Y observé atentamente a la niña, esa niña tan dulce como intensa, tan alegre como volcánica y no dudé en masacrarla, en dejarla tan destruida e irreconocible que, para cuando le mostrara mi hazaña a la joven fría, hasta ella lloraría del horror.
Fue muy fácil arruinar a esa joven, sus cimientos se apoyaban en la niña.
Continuamente tomé mi corazón.
Mis uñas se anclaron a las emociones que lo hacían latir y mis penas sangraron nuevamente cuando arranqué pedacito por pedacito.
No voy a negarlo, grité de dolor cuando tuve que apretarlo hasta vaciarlo.
Y finalmente fui tras mi mente.
Nunca creí que me tomaría tanto trabajo derribarla, arrancarle las esperanzas hasta que pidiera piedad ni mucho menos creí que me quemaría tanto obligarla a recordar promesa rota por promesa vacía.
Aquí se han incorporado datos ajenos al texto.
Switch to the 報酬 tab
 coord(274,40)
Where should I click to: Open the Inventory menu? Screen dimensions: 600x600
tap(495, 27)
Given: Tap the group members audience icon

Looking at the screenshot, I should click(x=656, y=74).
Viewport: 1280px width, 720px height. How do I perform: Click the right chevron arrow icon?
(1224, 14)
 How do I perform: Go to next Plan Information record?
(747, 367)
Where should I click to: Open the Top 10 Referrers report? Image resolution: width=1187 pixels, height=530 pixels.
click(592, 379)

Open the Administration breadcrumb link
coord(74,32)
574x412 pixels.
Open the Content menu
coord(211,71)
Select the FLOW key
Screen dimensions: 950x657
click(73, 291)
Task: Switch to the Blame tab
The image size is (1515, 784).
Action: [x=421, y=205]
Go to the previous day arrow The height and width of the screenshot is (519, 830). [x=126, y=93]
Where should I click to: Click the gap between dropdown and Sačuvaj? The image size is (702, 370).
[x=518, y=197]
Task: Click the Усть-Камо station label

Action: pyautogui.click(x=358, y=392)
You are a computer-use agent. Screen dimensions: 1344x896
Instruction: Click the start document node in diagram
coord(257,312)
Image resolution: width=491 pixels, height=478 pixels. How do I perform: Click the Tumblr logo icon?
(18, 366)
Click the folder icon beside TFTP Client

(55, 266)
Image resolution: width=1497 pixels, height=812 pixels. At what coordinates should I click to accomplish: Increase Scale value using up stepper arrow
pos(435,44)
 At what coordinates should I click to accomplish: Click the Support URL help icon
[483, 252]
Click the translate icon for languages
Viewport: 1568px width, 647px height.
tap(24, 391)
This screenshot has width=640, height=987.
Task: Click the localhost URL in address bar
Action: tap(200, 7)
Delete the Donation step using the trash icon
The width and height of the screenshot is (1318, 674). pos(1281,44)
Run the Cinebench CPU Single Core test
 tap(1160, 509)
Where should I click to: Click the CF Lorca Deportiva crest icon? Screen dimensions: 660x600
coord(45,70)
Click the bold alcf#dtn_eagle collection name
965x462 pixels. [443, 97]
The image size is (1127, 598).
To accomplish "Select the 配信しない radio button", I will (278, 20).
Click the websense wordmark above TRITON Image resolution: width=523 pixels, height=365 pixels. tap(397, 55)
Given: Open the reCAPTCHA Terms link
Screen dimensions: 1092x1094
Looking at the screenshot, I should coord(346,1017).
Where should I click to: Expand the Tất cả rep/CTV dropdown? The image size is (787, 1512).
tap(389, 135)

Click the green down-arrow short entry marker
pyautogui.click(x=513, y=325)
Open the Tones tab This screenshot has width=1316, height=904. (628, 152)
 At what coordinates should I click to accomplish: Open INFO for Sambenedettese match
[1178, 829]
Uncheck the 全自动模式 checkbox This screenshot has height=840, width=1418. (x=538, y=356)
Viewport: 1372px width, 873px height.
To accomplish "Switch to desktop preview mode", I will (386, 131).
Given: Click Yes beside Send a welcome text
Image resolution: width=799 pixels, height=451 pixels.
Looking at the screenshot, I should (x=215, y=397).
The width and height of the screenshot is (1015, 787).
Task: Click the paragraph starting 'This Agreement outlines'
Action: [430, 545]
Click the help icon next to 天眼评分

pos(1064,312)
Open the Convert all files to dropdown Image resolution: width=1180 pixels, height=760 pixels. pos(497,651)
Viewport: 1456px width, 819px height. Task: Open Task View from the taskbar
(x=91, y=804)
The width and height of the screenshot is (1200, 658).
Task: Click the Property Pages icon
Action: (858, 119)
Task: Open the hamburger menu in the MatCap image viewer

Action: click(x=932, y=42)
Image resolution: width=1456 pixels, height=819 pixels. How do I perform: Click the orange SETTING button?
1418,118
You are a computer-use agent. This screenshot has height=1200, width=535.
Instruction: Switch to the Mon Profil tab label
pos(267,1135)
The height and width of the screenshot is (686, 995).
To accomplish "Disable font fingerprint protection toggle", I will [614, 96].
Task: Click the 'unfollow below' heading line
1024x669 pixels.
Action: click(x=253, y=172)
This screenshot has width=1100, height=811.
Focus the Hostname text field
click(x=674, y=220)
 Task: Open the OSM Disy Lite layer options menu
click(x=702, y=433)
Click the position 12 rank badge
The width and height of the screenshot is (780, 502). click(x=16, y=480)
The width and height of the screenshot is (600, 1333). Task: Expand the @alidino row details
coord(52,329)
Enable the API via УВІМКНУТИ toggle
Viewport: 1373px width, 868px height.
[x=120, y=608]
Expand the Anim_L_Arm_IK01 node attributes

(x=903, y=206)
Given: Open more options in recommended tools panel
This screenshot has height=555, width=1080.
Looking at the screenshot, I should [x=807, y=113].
Fue un poco impactante como, antes de desvanecerse en la nada absoluta, una película de desgracias y alegrías cruzó frente a mis ojos... y luego nada.
No tenía nada por ganar, mucho menos por perder.
Logré transformarme en un recipiente vacío a quien nada le afectaba, nada le dolía, nada le llenaba.
Y recuerdo que esa súbita sensación de ser una coraza destruida me arrancó una sonrisa, tal vez la sonrisa más rota que alguien como yo podría formular.
De una vez por todas me había quitado las cadenas y finalmente tenía la oportunidad de reinventarme a mí misma, de llenarme de nuevas emociones, metas y sueños.
De convertirme en la mujer que siempre quise ser.